* AIM:
Please answer these questions from the editorial on Bloomberg and the unions below.
1. How many home health care workers did 1199 SEIU want placed on the city payroll?
2. Which newspaper broke the story, and on what day?
3. Who is named as the president of 1199 SEIU?

━━━━━ DOCUMENT PASSAGE

Bloomberg and the Unions

This article is from the archive of The New York Sun before the launch of its new website in 2022. The Sun has neither altered nor updated such articles but will seek to correct any errors, mis-categorizations or other problems introduced during transfer.

The New York Sun
NY Sun
NEW YORK SUN CONTRIBUTOR

Mayor Bloomberg is being applauded for turning down the demand from 1199 Service Employees International Union to put 25,000 home health care workers on the city payroll at a cost of up to $1 billion in exchange for the union’s political endorsement. “For his courage in defense of the budget, he deserves praise,” the director of New York Civic, Henry Stern, wrote in our pages on Tuesday. “Bravo to Mayor Mike,” said the editorialists at the New York Post, which broke the story on Monday. And rightfully so. The mayor recognized that his personal political interest in receiving the union’s endorsement is at odds with the taxpayers’ interest in keeping the city’s spending down.


Mr. Bloomberg’s Democratic opponent, Fernando Ferrer, disgraced himself. He accepted the 1199 SEIU endorsement Tuesday after refusing to rule out the idea of putting the home care workers on the city payroll. Were Mr. Ferrer to make such an expensive move and pay for it with an increase in money extracted from city taxpayers, it’d be typical of his tax-and-spend pattern. The former president of the Bronx has already promised at least $1 billion in new education spending and $1 billion in new “affordable housing” spending, paid for with tax increases.


While we generally are leery of criminalizing political disputes, this whole area looks ripe to us for review by the prosecutors. It’s probably beyond Eliot Spitzer, though he dusted off the Martin Act to harass productive New York capitalists. But under New York State law a person is guilty of bribery in the third degree – a felony – “when he confers, or offers or agrees to confer, any benefit upon a public servant upon an agreement or understanding that such public servant’s vote, opinion, judgment, action, decision or exercise of discretion as a public servant will thereby be influenced.”


It’d be nice for some prosecutor to launch an investigation into whether the president of 1199 SEIU, Dennis Rivera, in fact offered an endorsement in exchange for a mayoral action, and whether that endorsement – with the union political effort that goes with it – constitutes a “benefit” for the purpose of the statute. One reason Mr. Spitzer is unlikely to act is that, although he’s a law enforcement officer, he has already endorsed Mr. Ferrer and even appeared on stage with him at his primary night victory party.

━━━━━━━━━━
━━━━━ DATA EXCERPT

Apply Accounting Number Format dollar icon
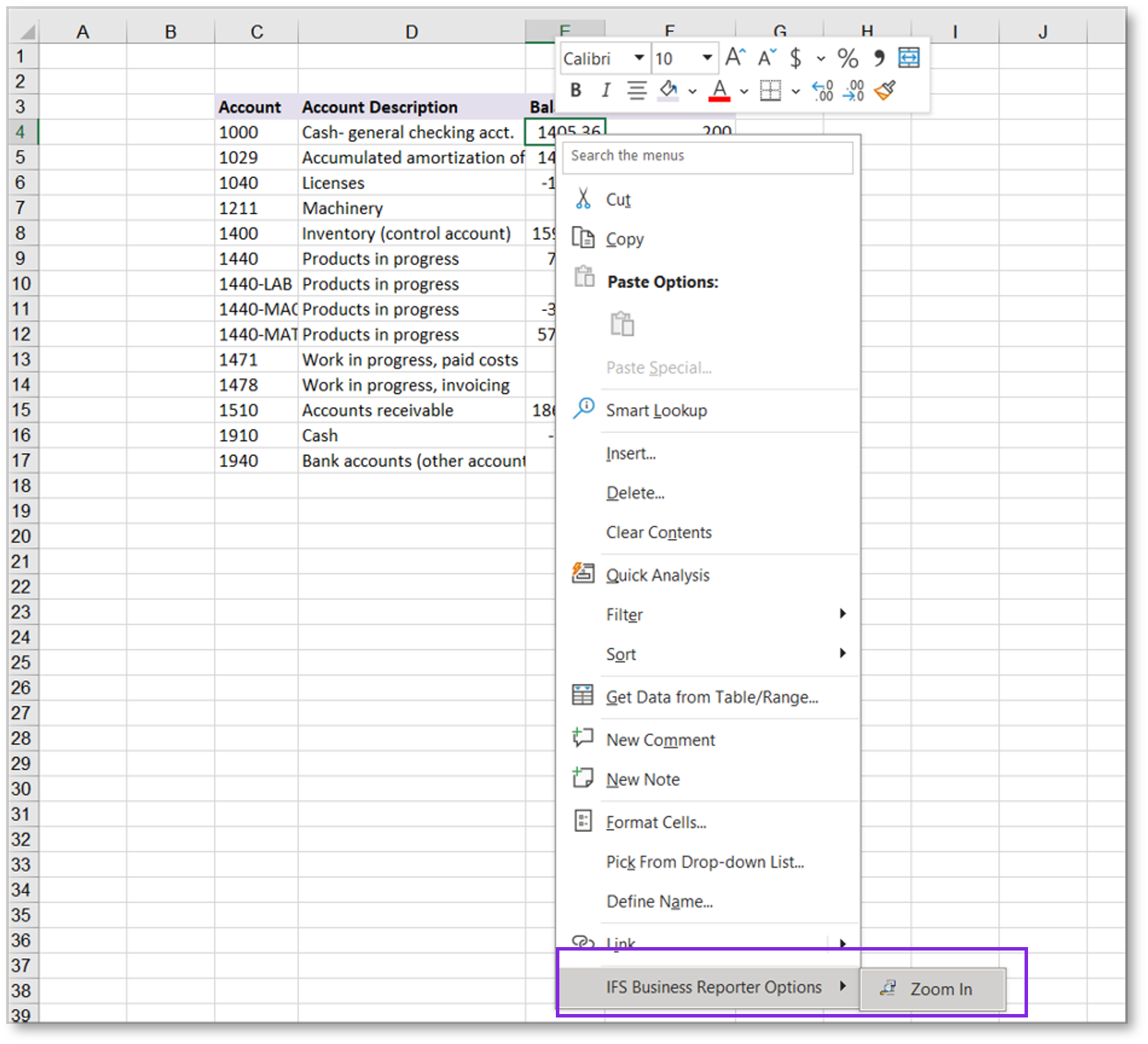796,58
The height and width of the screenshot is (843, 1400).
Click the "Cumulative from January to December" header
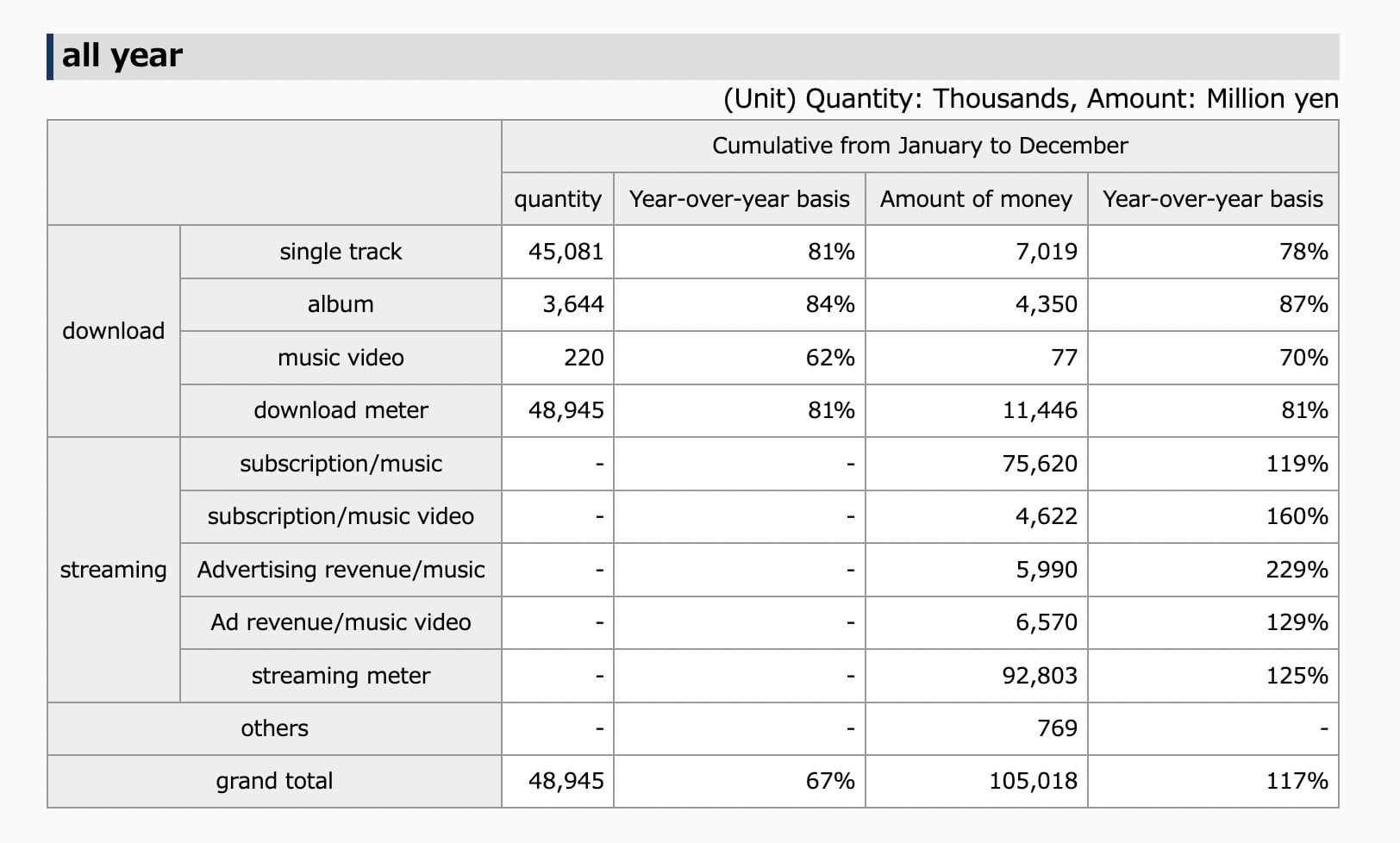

━━━━━━━━━━

* SOLUTION FOR THIS EXERCISE:
1. 25,000
2. The New York Post, on Monday
3. Dennis Rivera